Her typical day is much more than minor injuries, Band-Aids

Published 12:00 am Thursday, December 26, 2002

Occupational health nurse Frankie N. Wilkinson is reflected in the nameplate outside her office at the Engineering Research Development Center. (The Vicksburg Post/C. Todd Sherman)

Her job was a lot different from today when Frankie Wilkinson started work 30 years ago at what was Waterways Experiment Station.

In 1972, her job at the federal research complex was staffing the first-aid office and patching up people with minor injuries.

“I didn’t even have medical files on the employees,” she said.

Today, the position is as active as it is reactive, including screening potential hazards to reduce risks at the 1,200-employee complex of more than a dozen scientific labs. A physician is also on duty part time.

Wilkinson, wife of retired police officer Hugh Wilkinson, came to Vicksburg in 1958 when she entered nurse’s training at Mercy Hospital-Street Memorial, which then offered course and practical work leading to the registered nurse designation.

“I went through the three-year program to become an R.N.,” she said.

After graduation, she worked for 10 years as a surgical nurse with Dr. Donald T. Imrie, an orthopedic surgeon on the Mercy and Street Clinic staffs.

After joining the staff at WES, which is now a part of the multisite U.S. Army Engineering Research and Development Center, her job began changing from a person to provide first aid to a full-fledged occupational health officer.

“As an OR nurse, you were continually repairing things that had been injured or broken, and with the occupational health, we are trying to prevent that,” Wilkinson said, explaining the different roles she has played in the health-care system.

Instead of assisting a surgeon in an operating room, an occupational health nurse’s typical day could be more like the day of a nurse who works in a physician’s office.

A typical day could include tasks from helping a physician perform a physical to counseling individuals with problems to running all kinds of examinations from hearing tests to vision tests to breathing tests to electrocardiograms.

As Wilkinson prepares for official retirement next week, she said the occupational health office treats routine colds and sore throats, but the office staff also tries to provide any counseling an employee needs as well as assistance in determining what type of specialist may be needed to address a specific health problem. Pre-employment physicals are also an important part of the office’s work.

“We do medical surveillance. Individuals who work in certain areas where they are exposed to chemicals or hazardous waste or radiationwe routinely check them to try to prevent them from getting overexposure,” she said.

The people who fall under the medical surveillance requirements must be checked out at least once a year.

In addition to the people at WES, Wilkinson has responsibilities for health records for people at some of the other ERDC sites.

“Now, I have all the medical records for our people at (the Construction Engineering Research Laboratory) at Champaign (Ill.) and (the Cold Region Research and Engineering Laboratory) at Hanover (N.H.). So, I deal with their medical problems as well as ours, and a few other places,” she said. “I advise them on what kind of medical surveillance is needed for the individuals.”

Thirty years has not been just applying a coating of antiseptic and a bandage to cuts, checking an employee’s blood pressure or doing examinations, there have been some interesting things happen.

One of those, Wilkinson recalled, was the time she had to get an employee back home after he became ill.

“I guess I was here about six months, and I had to fly to Harrisonburg, Pa., to come home with an employee who had had a heart attack up there,” she said. “We flew back on the Corps of Engineers plane out of Washington (D.C.).”

━━━

== Task goal ==
Quote word for word the passage of the article about the occupational health nurse starting with "Instead of assisting" and going on through "a physician’s office.". Draw only on the article about the occupational health nurse.

== Source data ==
━━━

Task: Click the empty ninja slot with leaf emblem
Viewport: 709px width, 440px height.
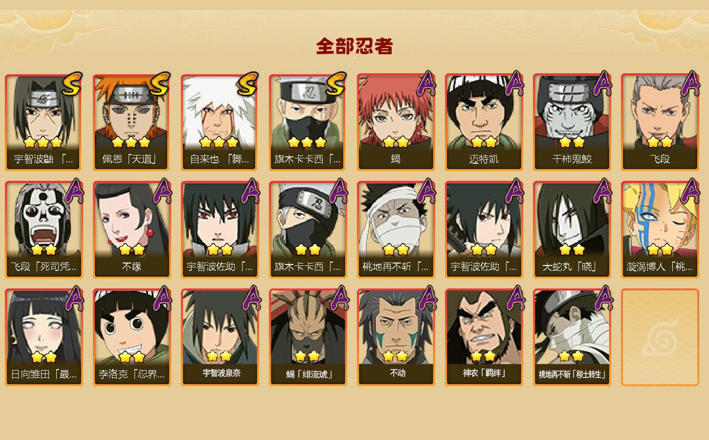Action: (660, 337)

━━━

== Exercise solution ==
Instead of assisting a surgeon in an operating room, an occupational health nurse’s typical day could be more like the day of a nurse who works in a physician’s office.